◆ **Tarefas e exercícios**
1 > Reproduza sem nenhuma alteração o trecho da entrevista sobre a terceirização que vai de "CC: A pressão" até "ao mercado financeiro.".
2 > Por favor, dê seguimento à entrevista sobre a terceirização logo após a última frase apresentada.

◆ **Trecho apresentado**
────────────────

RB: Eu diria que, se esse projeto se tornar lei, será a maior derrota
popular desde o golpe de 64 e o maior retrocesso em leis trabalhistas desde que
o FGTS foi criado, em 1966. Essa é a grande derrota dos trabalhadores nos últimos
anos. Ela sela o fim do governo do PT e marca o início do governo do PMDB. A
Dilma está terceirizando seu mandato.
CC: A pressão do mercado era mesmo incontornável?
RB: Dilma deixou de ser neodesenvolvimentista a partir do segundo ano
de seu primeiro mandato. Seu governo privatizou portos, aeroportos,
intensificou a liberação de crédito para projetos duvidosos e agora está
fazendo de tudo para desonerar o custo do trabalho. O governo se voltou contra
interesses históricos dos trabalhadores. O que eu vejo é a intensificação de um
processo e não uma mudança de rota. Se havia alguma dúvida, as pessoas agora se
dão conta de que o governo está rendido ao mercado financeiro.
CC: A terceirização era um dos assuntos preferidos nos anos 90, mas
não passou. Não é contraditório que isso aconteça agora?

────────────────

◆ **Dados registrados**
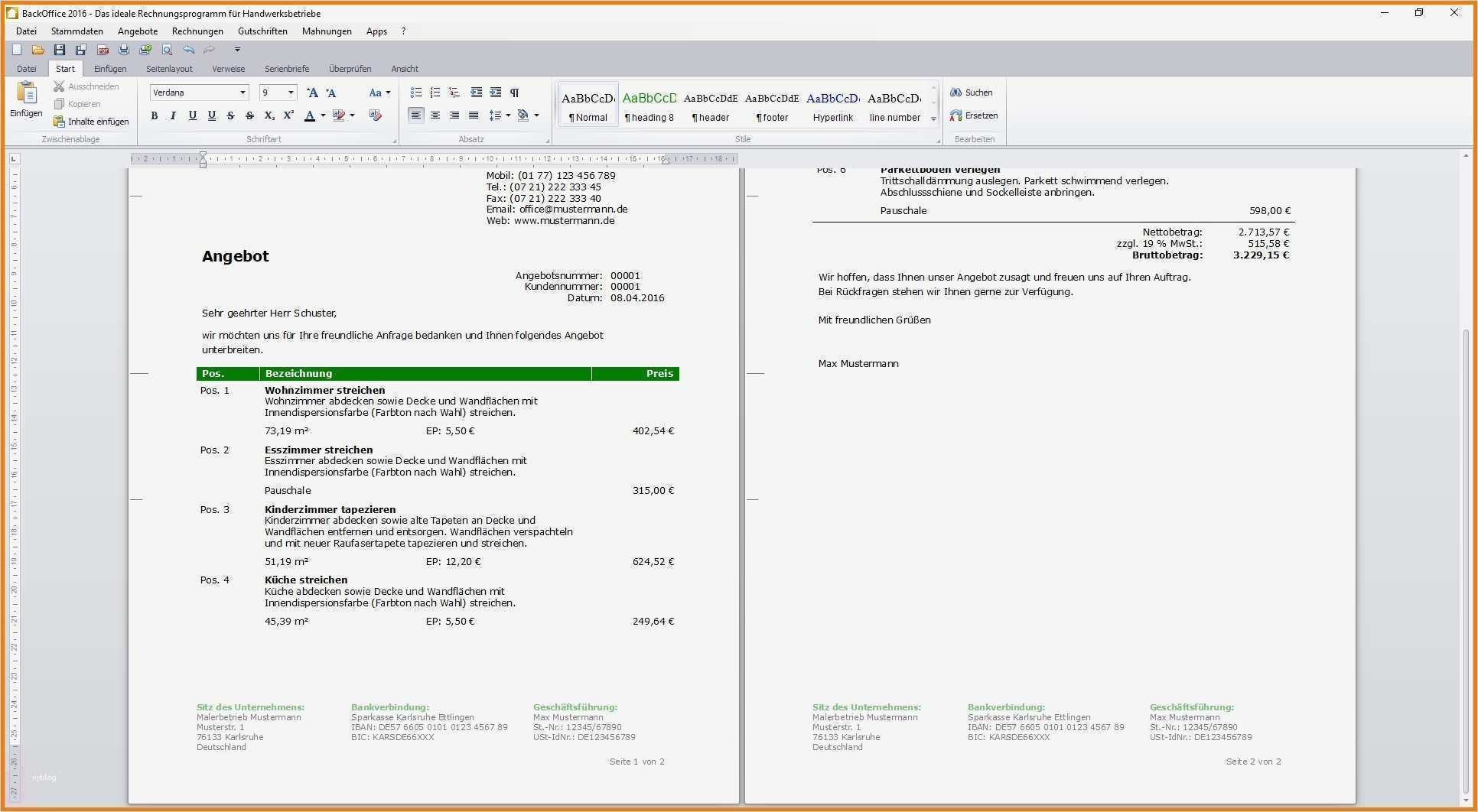The width and height of the screenshot is (1478, 812).
Task: Click the Suchen button
Action: [972, 93]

────────────────

◆ **Respostas por tarefa**
1 >
CC: A pressão do mercado era mesmo incontornável?
RB: Dilma deixou de ser neodesenvolvimentista a partir do segundo ano
de seu primeiro mandato. Seu governo privatizou portos, aeroportos,
intensificou a liberação de crédito para projetos duvidosos e agora está
fazendo de tudo para desonerar o custo do trabalho. O governo se voltou contra
interesses históricos dos trabalhadores. O que eu vejo é a intensificação de um
processo e não uma mudança de rota. Se havia alguma dúvida, as pessoas agora se
dão conta de que o governo está rendido ao mercado financeiro.

2 >
RB: O Fernando Henrique tentou acabar com a CLT [Consolidação das Leis
do Trabalho] por meio de uma reforma trabalhista que não foi totalmente
aprovada. Ele conseguiu passar a reforma previdenciária do setor privado e a
regulamentação de contratos por tempo determinado. O governo Lula aprovou a
reforma previdenciária do setor público e agora, com anos de atraso, o segundo
governo Dilma conclui a reforma iniciada por FHC.
CC: Mas a CLT não protege também o trabalhador terceirizado?
RB: A proteção da CLT é formal, mas não acontece no mundo real. Quem é
terceirizado, além de receber menos, tem dificuldade em se organizar
sindicalmente porque 98% dos sindicatos que representam essa classe protegem as
empresas em prejuízo dos trabalhadores. Um simples dado exemplifica: segundo o
Ministério Público do Trabalho, das 36 principais libertações de trabalhadores
em situação análoga a de escravos em 2014, 35 eram funcionários terceirizados.
CC: A bancada patronal tem 221 parlamentares, segundo o Diap
(Departamento Intersindical de Assessoria Parlamentar). Existe alguma relação
entre o tão falado fim do financiamento privado de campanha e a aprovação desse
projeto?
RB: Não há a menor dúvida. Hoje em dia é muito simples perceber o que
acontece no País. Para eleger um vereador em São Paulo paga-se 4 milhões de
reais. Para se eleger deputado estadual, são 10 milhões. Quem banca? Quem
financia cobra seus interesses, e essa hora chegou. Enquanto o presidente da
Fiesp [Federação das Indústrias do Estado de São Paulo], Paulo Skaf, ficou
circulando no Congresso durante
os últimos dois dias, dando
entrevista, conversando com deputados e defendendo o projeto, sindicalistas
levavam borrachada da polícia. Esse é o retrato do
Congresso brasileiro hoje: conservador, feito de empresários, evangélicos
radicais e bancada da bala.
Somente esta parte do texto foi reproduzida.